On behalf of the WordPress security team, I am announcing that we are invoking point 18 of the plugin directory guidelines and are forking Advanced Custom Fields (ACF) into a new plugin, Secure Custom Fields. SCF has been updated to remove commercial upsells and fix a security problem.
On October 3rd, the ACF team announced ACF plugin updates will come directly from their website. This was also communicated via a support notice in the WordPress.org support forum on Oct 5th. Sites that followed the ACF team’s instructions on “How to update ACF” will continue to get updates directly from WP Engine. On October 1st, 2024, WP Engine also deployed its own solution for updates and installations for plugins and themes across their customers’ sites in place of WordPress.org’s update service.
Sites that continue to use WordPress.org’s update service and have not chosen to switch to ACF updates from WP Engine can click to update to switch to Secure Custom Fields. Where sites have chosen to have plugin auto-updates from WordPress.org enabled, this update process will auto-switch them from Advanced Custom Fields to Secure Custom Fields.
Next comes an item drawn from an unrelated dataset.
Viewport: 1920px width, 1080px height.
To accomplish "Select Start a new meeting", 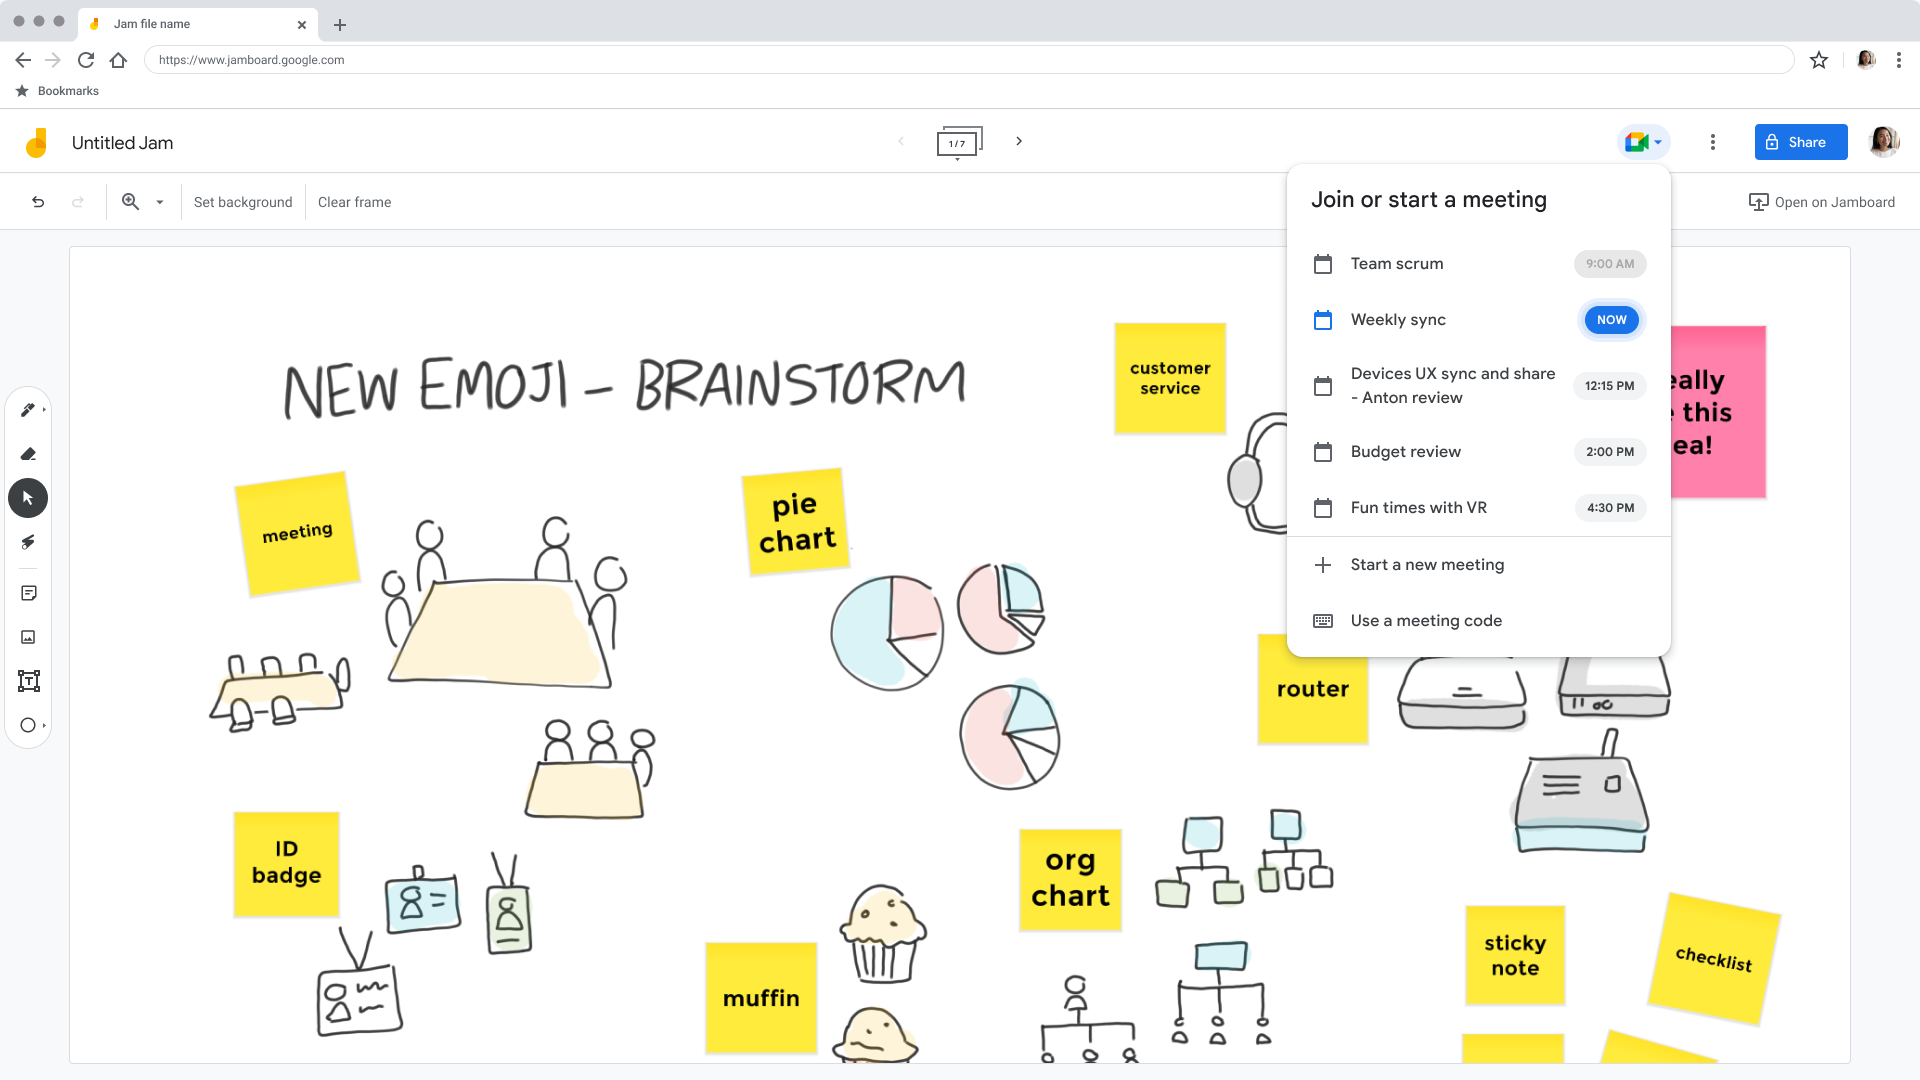I will [1427, 564].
This update is as minimal as possible to fix the security issue. Going forward, Secure Custom Fields is now a non-commercial plugin, and if any developers want to get involved in maintaining and improving it, please get in touch.
Similar situations have happened before, but not at this scale. This is a rare and unusual situation brought on by WP Engine’s legal attacks, we do not anticipate this happening for other plugins.
WP Engine has posted instructions for how to use their version of Advanced Custom Fields that uses their own update server, so you have that option, though the WordPress Security Team does not recommend it until they fix the security issues. You can uninstall Advanced Custom Fields and activate Secure Custom Fields from the plugin directory and be just fine.
There is separate, but not directly related news that Jason Bahl has left WP Engine to work for Automattic and will be making WPGraphQL a canonical community plugin. We expect others will follow as well.